• **Document segment**
_ _ _

Faster and more accurate blit_row_s32a_opaque for ARM

Change ARM implementation of alpha blending to work on 8 pixels at a
time (using NEON). Also improve the accuracy of alpha blending by using
a formula based on SkMulDiv255Round rather than SkPMSrcOver.

Note that a number of variations of this code were considered. Here are
some notes:

- A 16 pixels at a time version was considered. This performs well for
  the case of extreme alpha (all-opaque or all-transparent pixels), but
  performs worst than the 8 pixels version when there are frequent
  transitions of alpha. Also gcc 6.2.1 seems to have troubles with
  register pressure when using this version.

- If the branch to detect the fully-opaque or fully-transparent cases
  is removed, then the performance increases significantly for images
  which are all partially transparent (especially on ARM Cortex A72),
  but can significantly decrease for images that are almost fully
  opaque or fully transparent.

This implementation is a compromise to the effects described above.
This patch produces a ~10% improvement on the nanobench's sub-scores
repeatTile_BGRA_8888_A, constXTile_MM_filter_trans, constXTile_CC_trans,
constXTile_RR_filter_trans when running on ARM Cortex A72. Improvements
of greater magnitude (20% to 30%) are observed when running on ARM
Cortex A53.

_ _ _

• **Data block**

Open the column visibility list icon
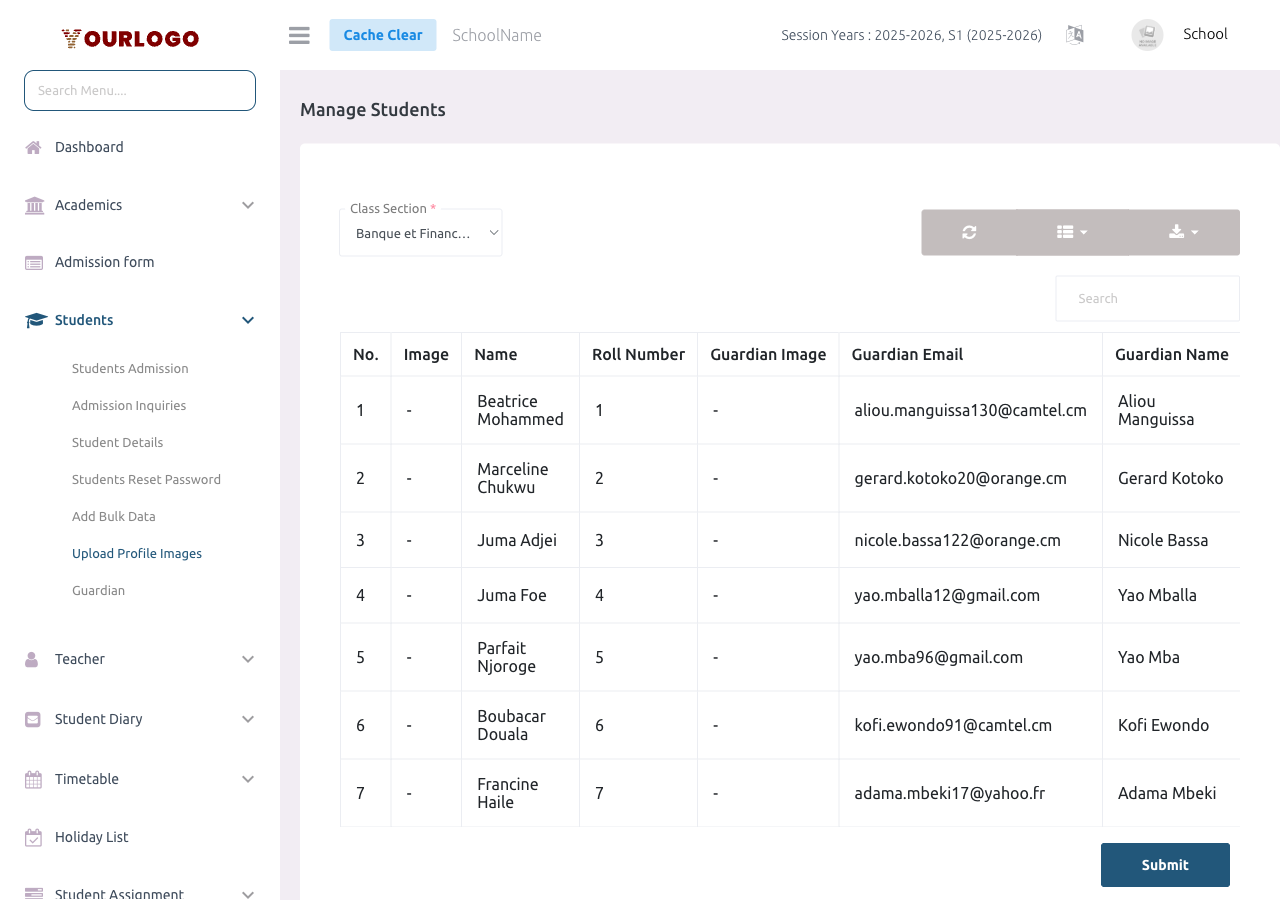This screenshot has width=1280, height=900. click(x=1070, y=231)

_ _ _

• **Directives**
A: About the ARM alpha-blending patch description:
(i) How many pixels at a time does the new NEON implementation process?
(ii) Which compiler version seems to have trouble with register pressure in the 16-pixel version?
(iii) What range of improvement is observed on ARM Cortex A53?
B: Continue the ARM alpha-blending patch description after its final sentence.

• **Exercise responses**
A:
(i) 8 pixels at a time.
(ii) gcc 6.2.1.
(iii) 20% to 30%.

B:
CQ_INCLUDE_TRYBOTS=skia.primary:Test-Ubuntu-GCC-GCE-CPU-AVX2-x86_64-Release-SKNX_NO_SIMD
Change-Id: I1f0c9f549057613bbffd26e6651f3beeb0019af9
Bug: skia:
Reviewed-on: https://skia-review.googlesource.com/16520
Reviewed-by: Mike Klein <mtklein@chromium.org>
Commit-Queue: Mike Klein <mtklein@chromium.org>

1 files changed, 76 insertions, 36 deletions

diff --git a/src/opts/SkBlitRow_opts.h b/src/opts/SkBlitRow_opts.h
index 2a123f2dd7..74dead5da0 100644
--- a/src/opts/SkBlitRow_opts.h
+++ b/src/opts/SkBlitRow_opts.h
@@ -37,6 +37,45 @@ void blit_row_color32(SkPMColor* dst, const SkPMColor* src, int count, SkPMColor
     });
 }
 
+#if defined(SK_ARM_HAS_NEON)
+
+// Return a uint8x8_t value, r, computed as r[i] = SkMulDiv255Round(x[i], y[i]), where r[i], x[i],
+// y[i] are the i-th lanes of the corresponding NEON vectors.
+static inline uint8x8_t SkMulDiv255Round_neon8(uint8x8_t x, uint8x8_t y) {
+    uint16x8_t prod = vmull_u8(x, y);
+    return vraddhn_u16(prod, vrshrq_n_u16(prod, 8));
+}
+
+// The implementations of SkPMSrcOver below perform alpha blending consistently with
+// SkMulDiv255Round. They compute the color components (numbers in the interval [0, 255]) as:
+//
+//   result_i = src_i + rint(g(src_alpha, dst_i))
+//
+// where g(x, y) = ((255.0 - x) * y) / 255.0 and rint rounds to the nearest integer.
+
+// In this variant of SkPMSrcOver each NEON register, dst.val[i], src.val[i], contains the value
+// of the same color component for 8 consecutive pixels. The result of this function follows the
+// same convention.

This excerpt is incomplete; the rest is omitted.